[Recorded data]
-----

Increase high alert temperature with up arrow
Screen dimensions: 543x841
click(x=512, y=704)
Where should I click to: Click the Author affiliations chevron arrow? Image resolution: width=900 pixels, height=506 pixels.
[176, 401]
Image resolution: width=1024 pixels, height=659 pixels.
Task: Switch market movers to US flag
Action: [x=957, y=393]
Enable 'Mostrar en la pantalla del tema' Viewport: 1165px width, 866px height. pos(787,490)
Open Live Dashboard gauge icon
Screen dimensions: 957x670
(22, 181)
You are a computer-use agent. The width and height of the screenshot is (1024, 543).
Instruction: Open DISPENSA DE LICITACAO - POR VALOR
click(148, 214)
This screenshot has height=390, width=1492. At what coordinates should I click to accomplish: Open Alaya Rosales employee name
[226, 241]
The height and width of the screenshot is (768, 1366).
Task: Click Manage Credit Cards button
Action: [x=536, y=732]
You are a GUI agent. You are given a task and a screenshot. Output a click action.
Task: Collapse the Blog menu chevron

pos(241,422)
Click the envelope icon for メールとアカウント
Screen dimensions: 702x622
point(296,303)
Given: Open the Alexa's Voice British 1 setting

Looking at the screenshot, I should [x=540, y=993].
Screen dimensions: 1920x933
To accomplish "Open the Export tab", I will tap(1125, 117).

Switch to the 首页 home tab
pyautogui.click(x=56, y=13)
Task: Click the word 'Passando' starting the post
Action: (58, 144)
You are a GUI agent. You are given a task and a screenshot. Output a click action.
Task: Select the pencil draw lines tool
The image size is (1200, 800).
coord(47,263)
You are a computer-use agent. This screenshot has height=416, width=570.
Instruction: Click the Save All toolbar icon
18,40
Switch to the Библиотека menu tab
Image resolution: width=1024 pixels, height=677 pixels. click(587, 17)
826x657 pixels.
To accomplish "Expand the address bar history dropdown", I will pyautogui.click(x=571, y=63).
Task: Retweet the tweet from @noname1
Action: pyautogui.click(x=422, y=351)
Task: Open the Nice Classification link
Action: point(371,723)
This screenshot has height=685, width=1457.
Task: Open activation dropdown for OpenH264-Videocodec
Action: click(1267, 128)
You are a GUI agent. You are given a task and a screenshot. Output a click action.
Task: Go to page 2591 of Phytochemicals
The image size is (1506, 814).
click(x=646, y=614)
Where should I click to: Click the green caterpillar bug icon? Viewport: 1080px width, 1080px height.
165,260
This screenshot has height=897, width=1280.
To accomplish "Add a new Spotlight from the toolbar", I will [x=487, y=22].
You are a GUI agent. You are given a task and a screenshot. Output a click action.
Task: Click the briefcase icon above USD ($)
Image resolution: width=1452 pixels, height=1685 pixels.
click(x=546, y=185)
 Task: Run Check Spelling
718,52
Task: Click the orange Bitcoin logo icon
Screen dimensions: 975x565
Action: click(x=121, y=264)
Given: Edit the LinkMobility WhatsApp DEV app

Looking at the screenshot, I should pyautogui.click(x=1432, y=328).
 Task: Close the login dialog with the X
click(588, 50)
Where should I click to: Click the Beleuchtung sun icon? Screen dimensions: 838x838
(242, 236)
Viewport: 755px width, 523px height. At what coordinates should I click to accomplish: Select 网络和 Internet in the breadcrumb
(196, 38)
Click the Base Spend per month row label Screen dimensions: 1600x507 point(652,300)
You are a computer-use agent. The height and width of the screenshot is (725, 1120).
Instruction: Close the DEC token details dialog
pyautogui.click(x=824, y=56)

-----

§ **Task goal**:
All the records above need to be output exactly, with none omitted.

§ **Written solution**:
Increase high alert temperature with up arrow
Screen dimensions: 543x841
click(x=512, y=704)
Where should I click to: Click the Author affiliations chevron arrow? Image resolution: width=900 pixels, height=506 pixels.
[176, 401]
Image resolution: width=1024 pixels, height=659 pixels.
Task: Switch market movers to US flag
Action: [x=957, y=393]
Enable 'Mostrar en la pantalla del tema' Viewport: 1165px width, 866px height. pos(787,490)
Open Live Dashboard gauge icon
Screen dimensions: 957x670
(22, 181)
You are a computer-use agent. The width and height of the screenshot is (1024, 543).
Instruction: Open DISPENSA DE LICITACAO - POR VALOR
click(148, 214)
This screenshot has height=390, width=1492. At what coordinates should I click to accomplish: Open Alaya Rosales employee name
[226, 241]
The height and width of the screenshot is (768, 1366).
Task: Click Manage Credit Cards button
Action: [x=536, y=732]
You are a GUI agent. You are given a task and a screenshot. Output a click action.
Task: Collapse the Blog menu chevron

pos(241,422)
Click the envelope icon for メールとアカウント
Screen dimensions: 702x622
point(296,303)
Given: Open the Alexa's Voice British 1 setting

Looking at the screenshot, I should [x=540, y=993].
Screen dimensions: 1920x933
To accomplish "Open the Export tab", I will tap(1125, 117).

Switch to the 首页 home tab
pyautogui.click(x=56, y=13)
Task: Click the word 'Passando' starting the post
Action: (58, 144)
You are a GUI agent. You are given a task and a screenshot. Output a click action.
Task: Select the pencil draw lines tool
The image size is (1200, 800).
coord(47,263)
You are a computer-use agent. This screenshot has height=416, width=570.
Instruction: Click the Save All toolbar icon
18,40
Switch to the Библиотека menu tab
Image resolution: width=1024 pixels, height=677 pixels. click(587, 17)
826x657 pixels.
To accomplish "Expand the address bar history dropdown", I will pyautogui.click(x=571, y=63).
Task: Retweet the tweet from @noname1
Action: pyautogui.click(x=422, y=351)
Task: Open the Nice Classification link
Action: point(371,723)
This screenshot has height=685, width=1457.
Task: Open activation dropdown for OpenH264-Videocodec
Action: click(1267, 128)
You are a GUI agent. You are given a task and a screenshot. Output a click action.
Task: Go to page 2591 of Phytochemicals
The image size is (1506, 814).
click(x=646, y=614)
Where should I click to: Click the green caterpillar bug icon? Viewport: 1080px width, 1080px height.
165,260
This screenshot has height=897, width=1280.
To accomplish "Add a new Spotlight from the toolbar", I will [x=487, y=22].
You are a GUI agent. You are given a task and a screenshot. Output a click action.
Task: Click the briefcase icon above USD ($)
Image resolution: width=1452 pixels, height=1685 pixels.
click(x=546, y=185)
 Task: Run Check Spelling
718,52
Task: Click the orange Bitcoin logo icon
Screen dimensions: 975x565
Action: click(x=121, y=264)
Given: Edit the LinkMobility WhatsApp DEV app

Looking at the screenshot, I should pyautogui.click(x=1432, y=328).
 Task: Close the login dialog with the X
click(588, 50)
Where should I click to: Click the Beleuchtung sun icon? Screen dimensions: 838x838
(242, 236)
Viewport: 755px width, 523px height. At what coordinates should I click to accomplish: Select 网络和 Internet in the breadcrumb
(196, 38)
Click the Base Spend per month row label Screen dimensions: 1600x507 point(652,300)
You are a computer-use agent. The height and width of the screenshot is (725, 1120).
Instruction: Close the DEC token details dialog
pyautogui.click(x=824, y=56)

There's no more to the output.